Goal of the exercise:
Both ends included, set down the lines from the line containing "You are a computer-use agent. 426x428 pixels." through the last line of the records below, without pictures.
# # # # #
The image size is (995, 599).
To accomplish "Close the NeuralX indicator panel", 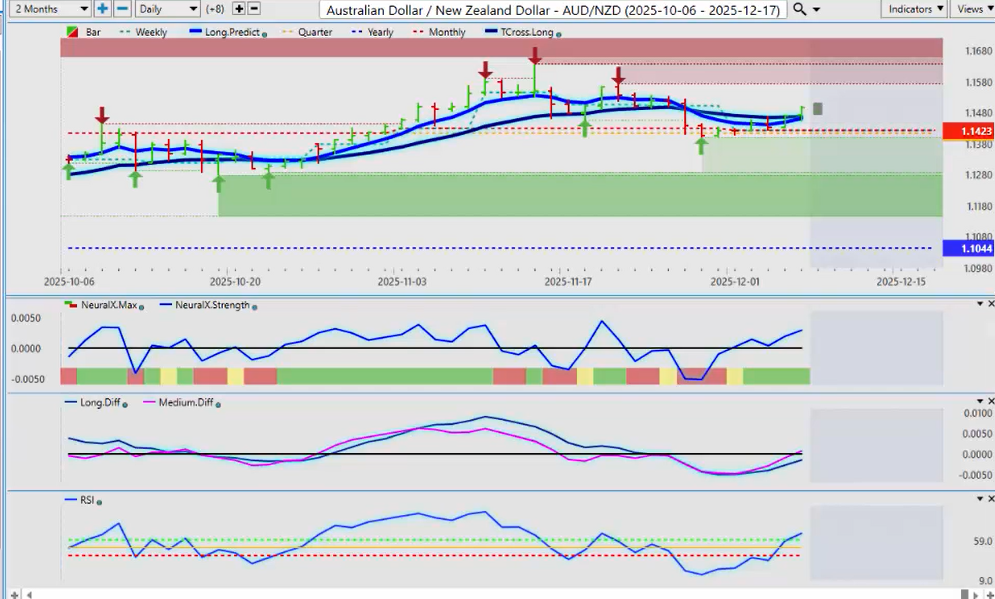I will [990, 304].
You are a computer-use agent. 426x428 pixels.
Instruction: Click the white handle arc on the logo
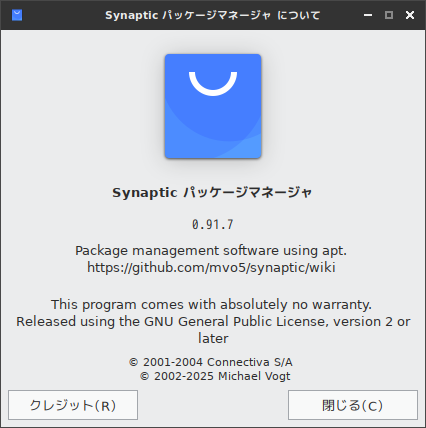(213, 84)
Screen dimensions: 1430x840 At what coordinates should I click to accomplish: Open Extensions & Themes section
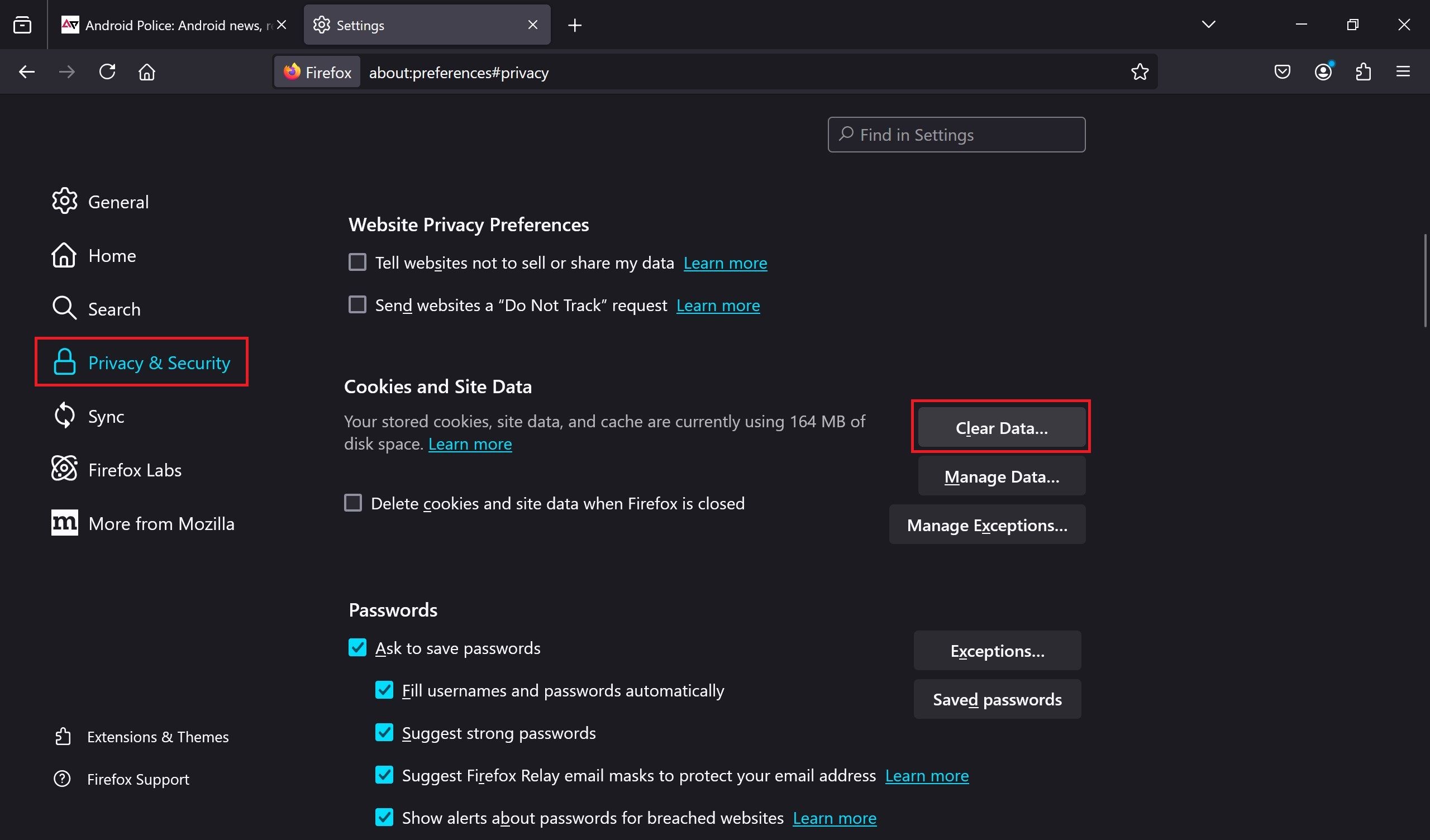click(157, 736)
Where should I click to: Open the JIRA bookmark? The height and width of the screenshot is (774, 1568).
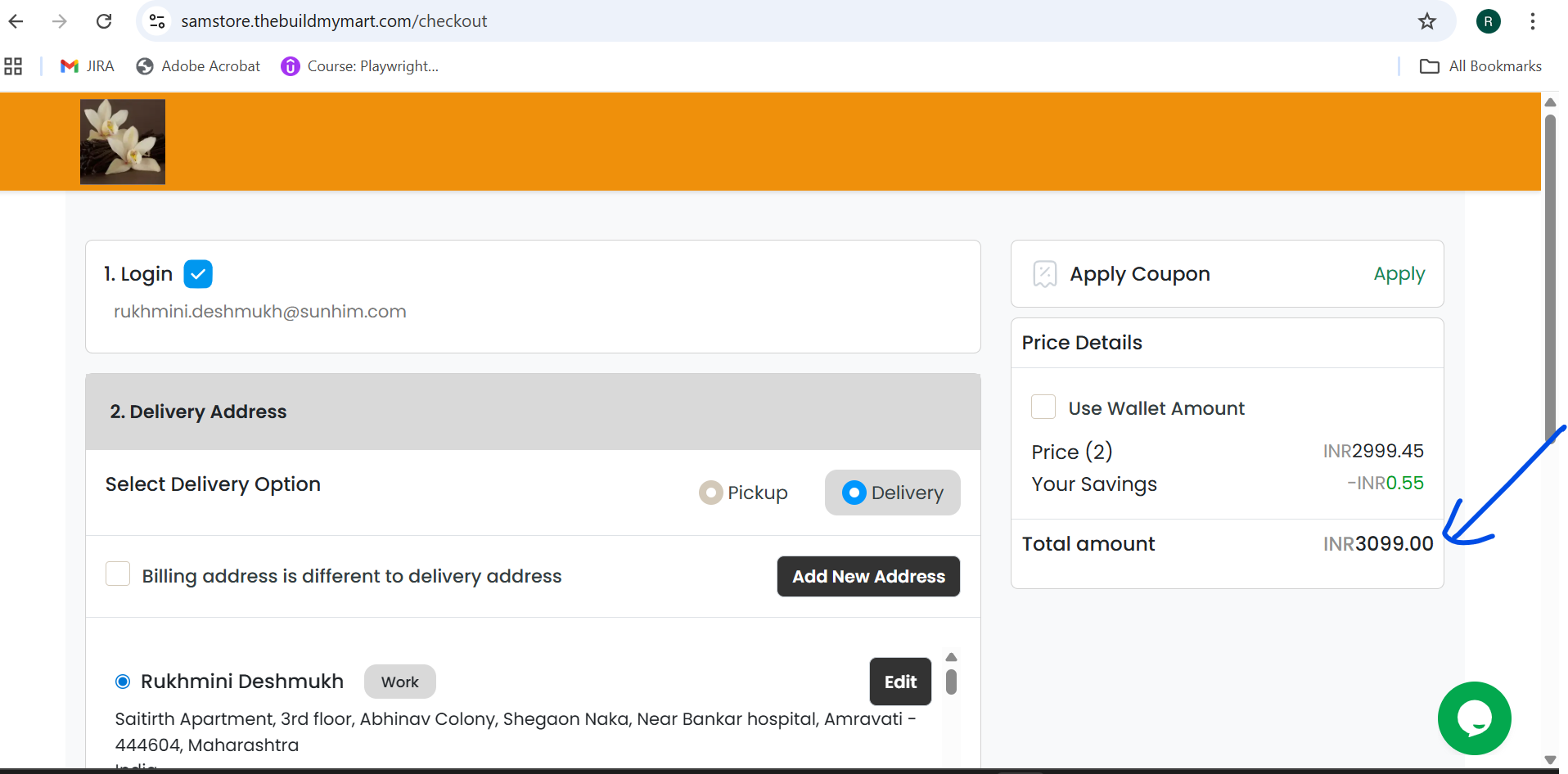tap(87, 66)
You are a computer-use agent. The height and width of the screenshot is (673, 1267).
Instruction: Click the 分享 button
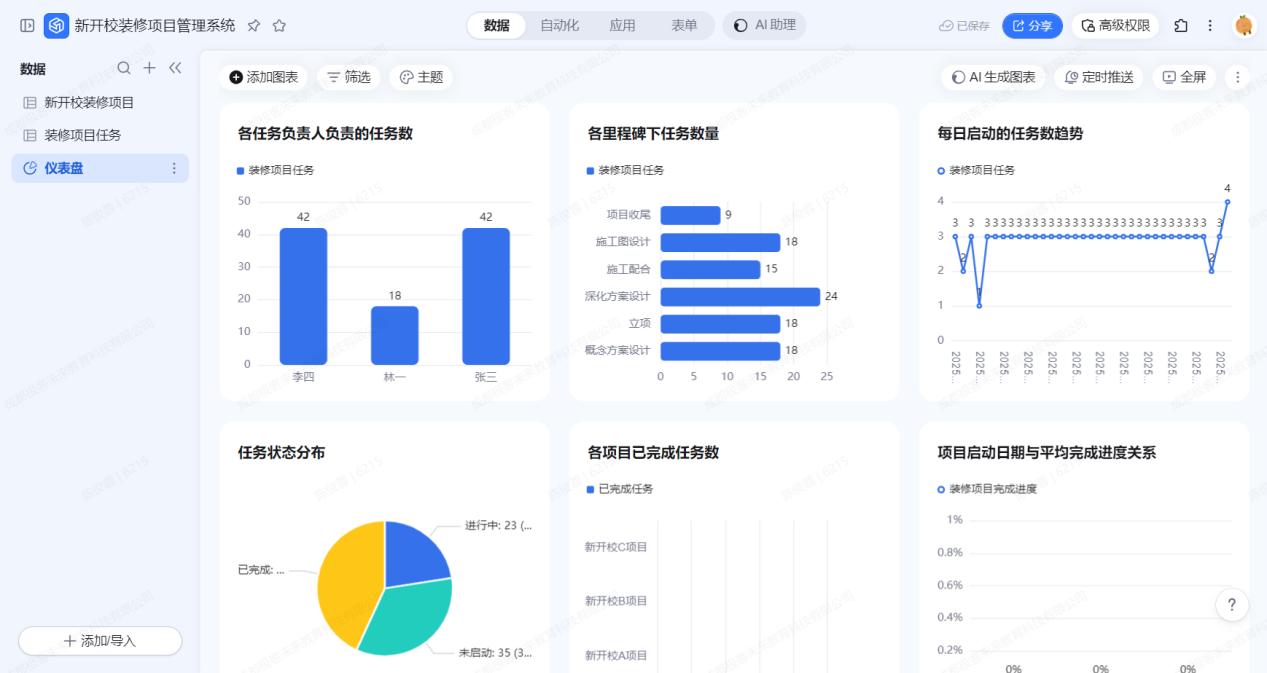(1032, 26)
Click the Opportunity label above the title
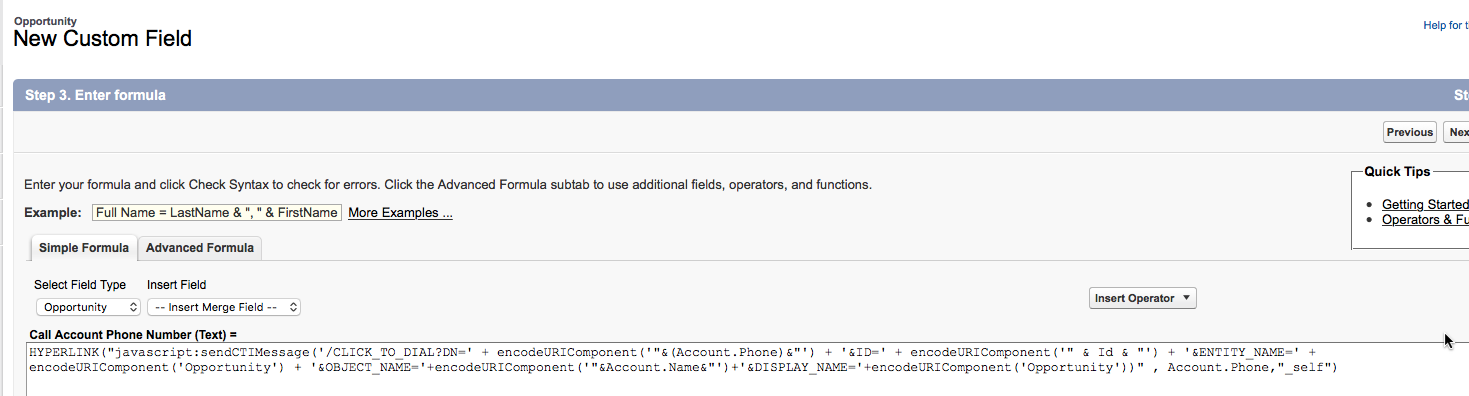1469x396 pixels. (x=45, y=21)
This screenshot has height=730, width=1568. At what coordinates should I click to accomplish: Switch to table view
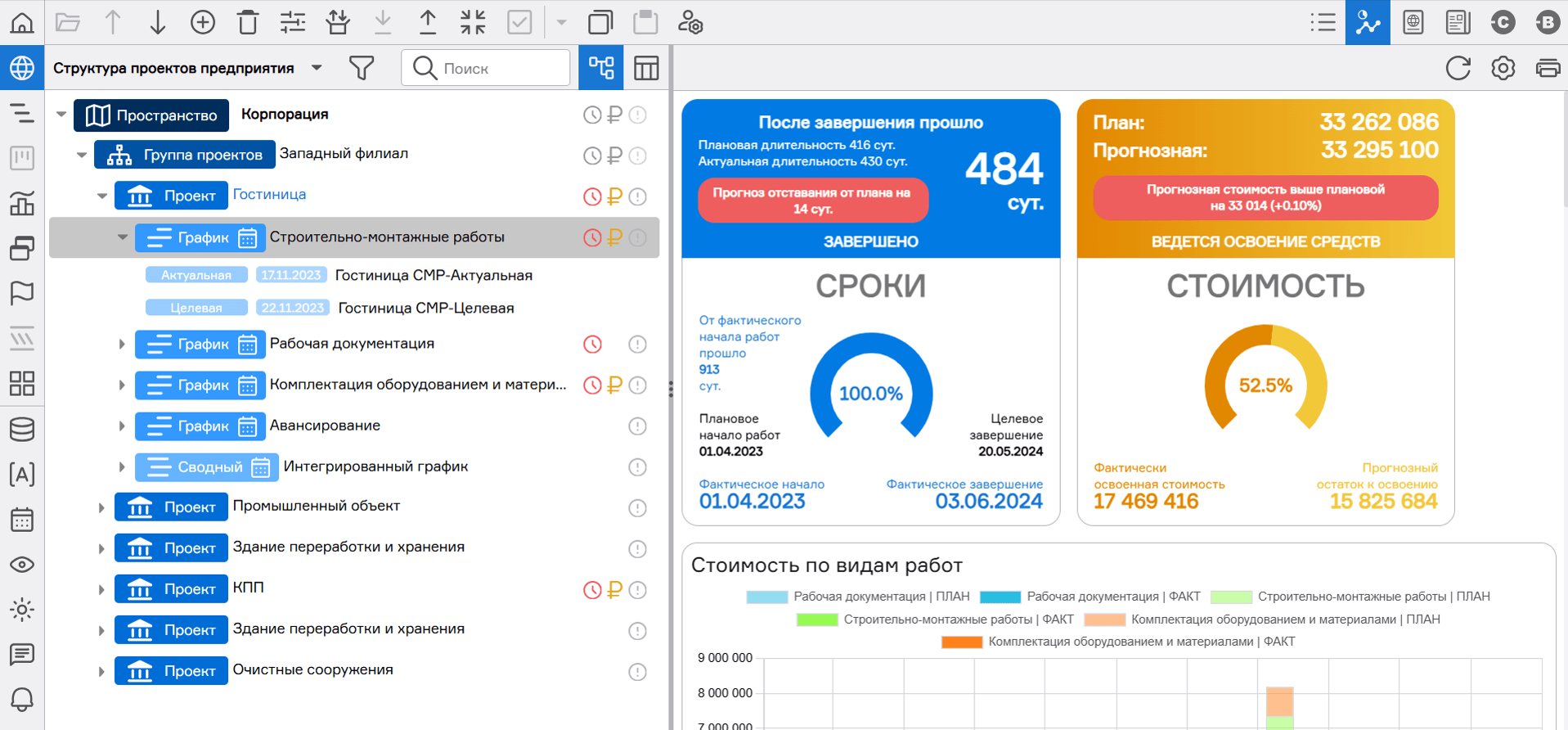[x=646, y=68]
# # # # #
Solution below:
You are a computer-use agent. 426x428 pixels.
Instruction: Click the white handle arc on the logo
(213, 84)
Screen dimensions: 1430x840 At what coordinates should I click to accomplish: Open Extensions & Themes section
click(157, 736)
Where should I click to: Open the JIRA bookmark? The height and width of the screenshot is (774, 1568).
tap(87, 66)
You are a computer-use agent. The height and width of the screenshot is (673, 1267).
Instruction: Click the 分享 button
(1032, 26)
Click the Opportunity label above the title
1469x396 pixels. (x=45, y=21)
This screenshot has height=730, width=1568. At what coordinates should I click to accomplish: Switch to table view
[x=646, y=68]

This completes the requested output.